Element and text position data
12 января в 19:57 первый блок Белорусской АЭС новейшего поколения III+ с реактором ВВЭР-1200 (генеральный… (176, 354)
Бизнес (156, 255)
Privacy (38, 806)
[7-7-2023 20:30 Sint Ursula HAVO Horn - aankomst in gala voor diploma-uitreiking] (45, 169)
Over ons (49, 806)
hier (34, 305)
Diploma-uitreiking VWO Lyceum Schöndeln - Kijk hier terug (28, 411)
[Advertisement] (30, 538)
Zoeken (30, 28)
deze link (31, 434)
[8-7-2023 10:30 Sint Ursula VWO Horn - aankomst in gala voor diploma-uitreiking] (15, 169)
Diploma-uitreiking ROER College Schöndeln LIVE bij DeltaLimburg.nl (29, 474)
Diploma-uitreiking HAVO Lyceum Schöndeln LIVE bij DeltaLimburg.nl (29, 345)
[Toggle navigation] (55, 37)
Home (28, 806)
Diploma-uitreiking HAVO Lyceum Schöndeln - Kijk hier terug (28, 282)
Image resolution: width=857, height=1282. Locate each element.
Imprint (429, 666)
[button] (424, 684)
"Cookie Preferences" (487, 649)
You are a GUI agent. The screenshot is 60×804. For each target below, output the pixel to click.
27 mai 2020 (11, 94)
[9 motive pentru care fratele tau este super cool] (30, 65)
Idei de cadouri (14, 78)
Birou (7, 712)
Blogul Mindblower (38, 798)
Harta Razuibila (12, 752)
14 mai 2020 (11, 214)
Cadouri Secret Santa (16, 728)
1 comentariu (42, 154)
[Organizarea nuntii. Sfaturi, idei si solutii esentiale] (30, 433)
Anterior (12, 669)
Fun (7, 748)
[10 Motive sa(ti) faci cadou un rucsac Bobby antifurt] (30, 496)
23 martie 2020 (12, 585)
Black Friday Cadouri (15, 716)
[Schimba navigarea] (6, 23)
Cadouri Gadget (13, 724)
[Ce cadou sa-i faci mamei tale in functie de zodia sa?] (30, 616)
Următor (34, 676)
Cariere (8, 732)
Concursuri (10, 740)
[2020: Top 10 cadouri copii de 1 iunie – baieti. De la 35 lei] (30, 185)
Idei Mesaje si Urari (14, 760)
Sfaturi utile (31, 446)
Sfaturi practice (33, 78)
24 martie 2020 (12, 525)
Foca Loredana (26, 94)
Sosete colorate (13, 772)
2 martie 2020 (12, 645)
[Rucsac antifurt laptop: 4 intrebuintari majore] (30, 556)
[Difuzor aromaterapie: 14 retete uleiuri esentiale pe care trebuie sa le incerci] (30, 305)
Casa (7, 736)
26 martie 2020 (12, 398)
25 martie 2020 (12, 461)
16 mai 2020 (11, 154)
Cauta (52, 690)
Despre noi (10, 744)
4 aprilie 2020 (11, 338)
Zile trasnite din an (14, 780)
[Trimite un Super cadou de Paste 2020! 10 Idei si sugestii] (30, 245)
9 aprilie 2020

*GOAL OF THE EXERCISE*. Repeat every line of the listing above verbatim, from first to last.

*OUTPUT BELOW*.
12 января в 19:57 первый блок Белорусской АЭС новейшего поколения III+ с реактором ВВЭР-1200 (генеральный… (176, 354)
Бизнес (156, 255)
Privacy (38, 806)
[7-7-2023 20:30 Sint Ursula HAVO Horn - aankomst in gala voor diploma-uitreiking] (45, 169)
Over ons (49, 806)
hier (34, 305)
Diploma-uitreiking VWO Lyceum Schöndeln - Kijk hier terug (28, 411)
[Advertisement] (30, 538)
Zoeken (30, 28)
deze link (31, 434)
[8-7-2023 10:30 Sint Ursula VWO Horn - aankomst in gala voor diploma-uitreiking] (15, 169)
Diploma-uitreiking ROER College Schöndeln LIVE bij DeltaLimburg.nl (29, 474)
Diploma-uitreiking HAVO Lyceum Schöndeln LIVE bij DeltaLimburg.nl (29, 345)
[Toggle navigation] (55, 37)
Home (28, 806)
Diploma-uitreiking HAVO Lyceum Schöndeln - Kijk hier terug (28, 282)
Image resolution: width=857, height=1282. Locate each element.
Imprint (429, 666)
[button] (424, 684)
"Cookie Preferences" (487, 649)
You are a GUI agent. The screenshot is 60×804. For each target below, output the pixel to click.
27 mai 2020 (11, 94)
[9 motive pentru care fratele tau este super cool] (30, 65)
Idei de cadouri (14, 78)
Birou (7, 712)
Blogul Mindblower (38, 798)
Harta Razuibila (12, 752)
14 mai 2020 (11, 214)
Cadouri Secret Santa (16, 728)
1 comentariu (42, 154)
[Organizarea nuntii. Sfaturi, idei si solutii esentiale] (30, 433)
Anterior (12, 669)
Fun (7, 748)
[10 Motive sa(ti) faci cadou un rucsac Bobby antifurt] (30, 496)
23 martie 2020 (12, 585)
Black Friday Cadouri (15, 716)
[Schimba navigarea] (6, 23)
Cadouri Gadget (13, 724)
[Ce cadou sa-i faci mamei tale in functie de zodia sa?] (30, 616)
Următor (34, 676)
Cariere (8, 732)
Concursuri (10, 740)
[2020: Top 10 cadouri copii de 1 iunie – baieti. De la 35 lei] (30, 185)
Idei Mesaje si Urari (14, 760)
Sfaturi utile (31, 446)
Sfaturi practice (33, 78)
24 martie 2020 (12, 525)
Foca Loredana (26, 94)
Sosete colorate (13, 772)
2 martie 2020 (12, 645)
[Rucsac antifurt laptop: 4 intrebuintari majore] (30, 556)
[Difuzor aromaterapie: 14 retete uleiuri esentiale pe care trebuie sa le incerci] (30, 305)
Casa (7, 736)
26 martie 2020 (12, 398)
25 martie 2020 (12, 461)
16 mai 2020 (11, 154)
Cauta (52, 690)
Despre noi (10, 744)
4 aprilie 2020 (11, 338)
Zile trasnite din an (14, 780)
[Trimite un Super cadou de Paste 2020! 10 Idei si sugestii] (30, 245)
9 aprilie 2020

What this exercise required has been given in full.